RECORDS SHOWN START

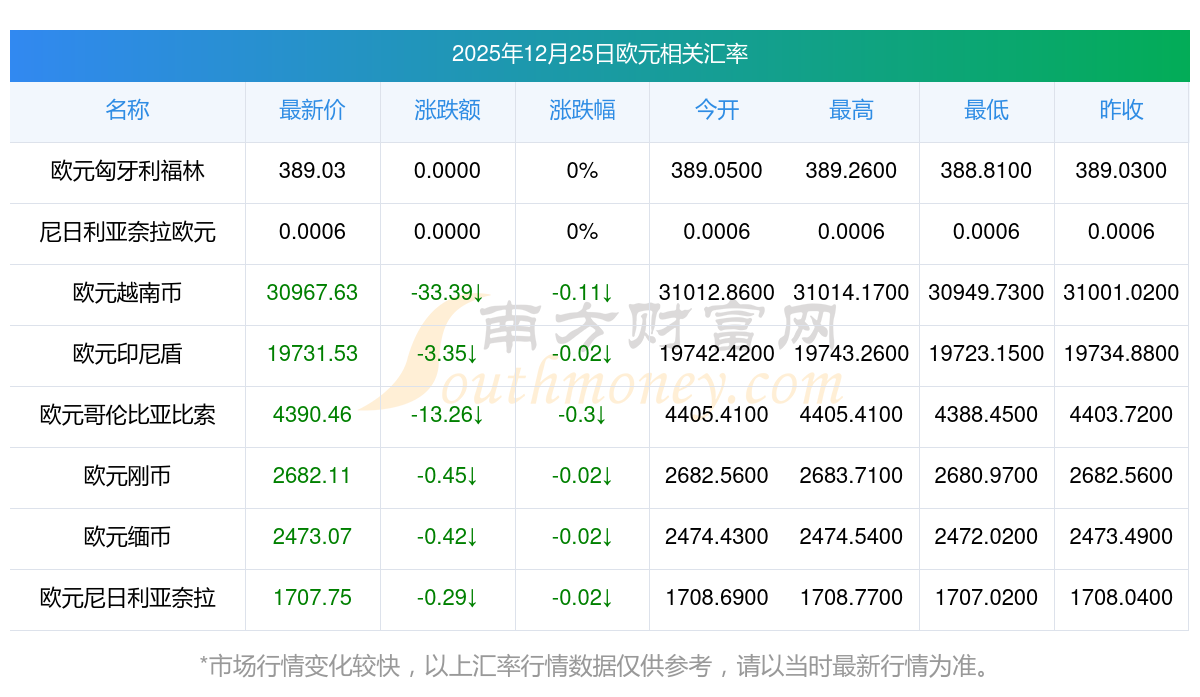
Task: Select the 欧元越南币 row name
Action: [x=127, y=293]
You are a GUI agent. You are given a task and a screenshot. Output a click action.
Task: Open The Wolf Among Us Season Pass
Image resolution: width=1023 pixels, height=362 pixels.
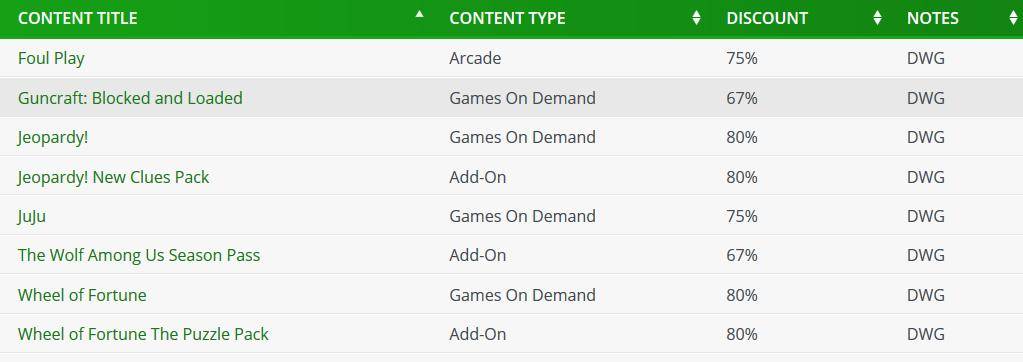coord(139,255)
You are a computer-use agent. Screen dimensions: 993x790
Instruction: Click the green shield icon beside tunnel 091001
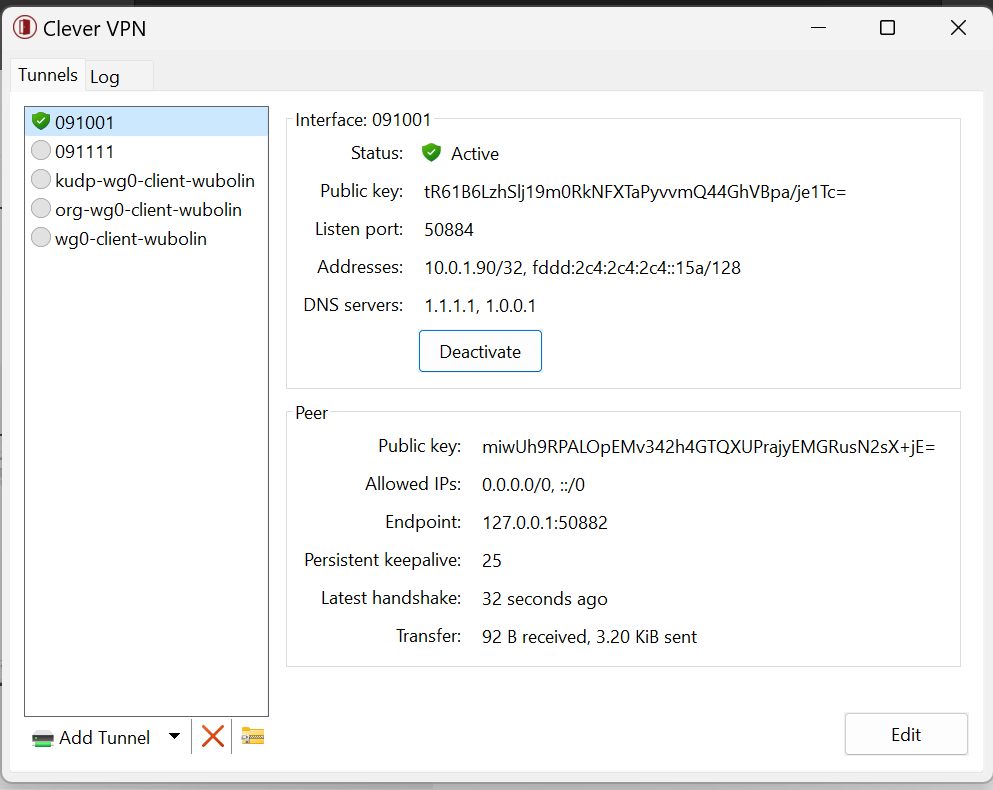click(41, 122)
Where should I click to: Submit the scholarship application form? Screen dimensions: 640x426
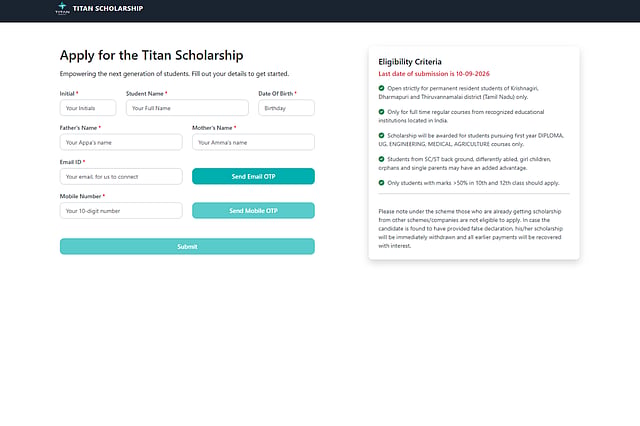[x=187, y=246]
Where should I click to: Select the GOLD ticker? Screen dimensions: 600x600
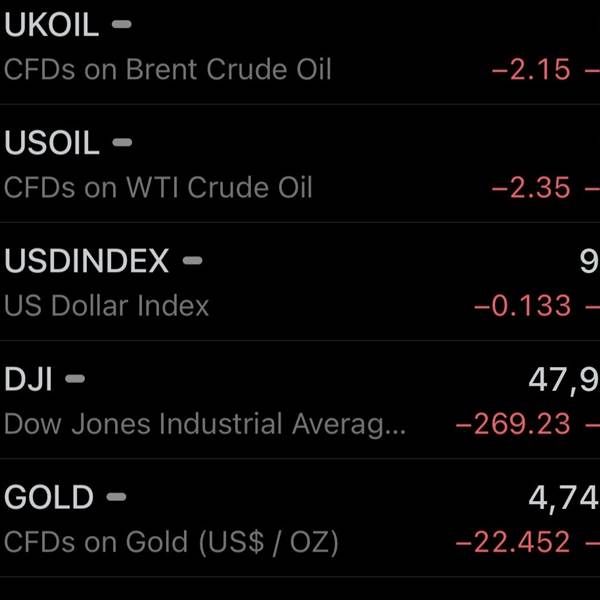(49, 497)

RECORDS SHOWN END

WORK TASK: What you return should be the exact lines from the one containing "You are a GUI" through the end of the listing above, both included, minus any pictures.

TASK OUTPUT:
You are a GUI agent. You are given a task and a screenshot. Output a click action.
Task: Open The Wolf Among Us Season Pass
Image resolution: width=1023 pixels, height=362 pixels.
coord(139,255)
You are a computer-use agent. Screen dimensions: 993x790
Instruction: Click the green shield icon beside tunnel 091001
click(41, 122)
Where should I click to: Submit the scholarship application form? Screen dimensions: 640x426
[x=187, y=246]
Where should I click to: Select the GOLD ticker? Screen dimensions: 600x600
(49, 497)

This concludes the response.